Sounds like your oncologist is being very thorough which is really good .You need a clear picture of what's going on so they can decide the best way to treat you .There are most definitely false positives at times with the bones and different radiologists can interpret slightly differently so it's a complex task .The waiting is horrible .I hope you get the best news you can 🤞🤞🤞
Thankyou everyone for your reassuring words,just to update from my last post.Unfortunately my C.T scan came back as having secondaries in my spine and lungs so then had to have an M.R.I.I was then referred to an oncologist who was wonderful and explained that I would have to have Chemotherapy,she also told me that she doesn’t think the spine was malignant but my lungs were so commenced on Letrozole.The onc also sent me for a blood test and Pet scan which was on the 19/9/19,as I couldn’t start the Ibrance until she had seen the results of both.Well I was told she would ring me about the outcome etc but didn’t,when I rang them I was given an appt for the 8/10/19.I then received another letter to say my appt has been changed to the 15/10/19.This obviously concerned me So rang the breast nurses to find out why.It seems my onc is seeking a second opinion as the Pet scan was inconclusive!what exactly does that mean!
People keep saying that no news is good news but it doesn’t help and I am getting more & more anxious with the waiting.Has anyone else been through this?
Bevrax, you are allowed to cry, and scream and shout if that’s how you feel. Once is bad enough, but twice seems 😱. Unfortunately it does happen more often than you would think. I’ve got secondaries in my lungs, and quite honestly they don’t bother me. I’m on a double whammy of Letrozole and Palbociclib and they are doing a great job. I was diagnosed almost three years ago, and there are even better drugs available since then.

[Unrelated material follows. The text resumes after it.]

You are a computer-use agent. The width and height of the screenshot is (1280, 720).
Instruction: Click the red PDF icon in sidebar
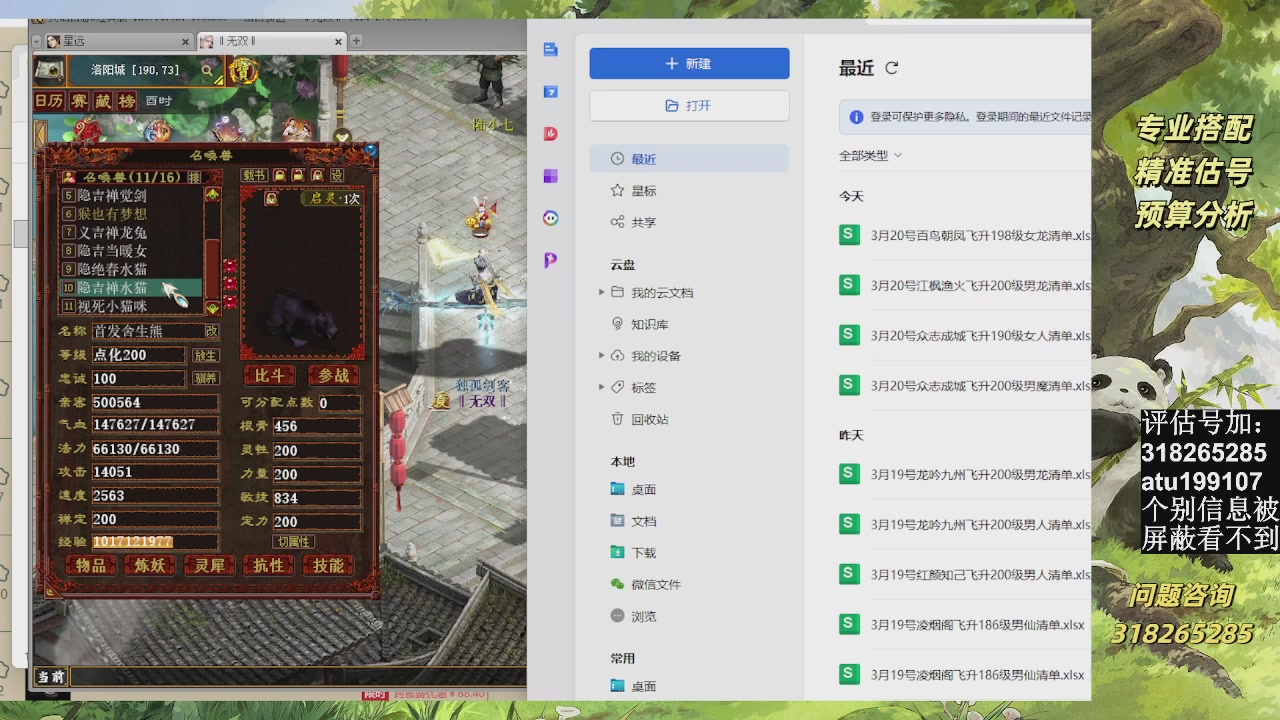[x=550, y=134]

I think you need a proper discussion with your main consultant. Preferably with someone to support you and write everything down for you. I’m sure that knowing how you feel will be helpful in formulating a treatment pathway for you. Emotional resilience is part of that treatment. Push for psychological services support, holistic treatments and ask what else?? Always a good question to end a meeting with. 💐😘
Very sorry you have had such rubbish news - the ladies in the secondary section of the forum will give you lots of advice and support when you are ready to go there - some are living their lives to the full years after this diagnosis - hopefully you will be the same 🤞.Jill x. https://forum.breastcancercare.org.uk/t5/Living-with-secondary-breast/ct-p/secondary_breast_cancer
Bevrax sending ❤️Please use the ask the nurse and someone like me option and also jump onto chemo thread on here, there is a September 2019 chemo starters and if you are starting in October there will be a October 2019 chemo starters one starting. 👭👭chemo is easier when you can share with others who understand and are going through chemo too ❤️ Do speak to your teams too there are reflexology classes and things that you could look at and book your look good feel better session through Macmillan at your unit, 💕💕✨✨Shi xx
So sorry Bevrex, having it once is bad enough but for it to return, that's just awful.
Do chat with the McMillan nurses at the hospital and breast care nurse specialists as you need to and the team on the helpline here also.
Sending you feeling calmer days.
Big luv n Hugs
Thankyou for replying,unfortunately my C T scan showed secondaries in my lung and top of spine!
I am devastated,I now have to have chemo which I am dreading and can’t stop crying,I am such a coward.
You may well have done so already but I would definitely discuss how you are feeling with your support team. Not sure if you have a dedicated breast cancer nurse? If so they can either help or point you in the right direction to get the support you need.
Alternatively call the charities helpline as that's partly what they are there for...to support you and others going through this challenging time.
I am now waiting for a CT scan to check if there’s any secondary’s anywhere else then if that’s ok I am to have a mastectomy.
i had Breast cancer in 2002,had partial Breast removal with lymph nodes excised and radiotherapy,then tamoxifen for five years,all fine until now.
I seem to be having terrible panic attacks,I feel weak,giddy and faint,my hearts beating so loud and fast.I don’t know what to do?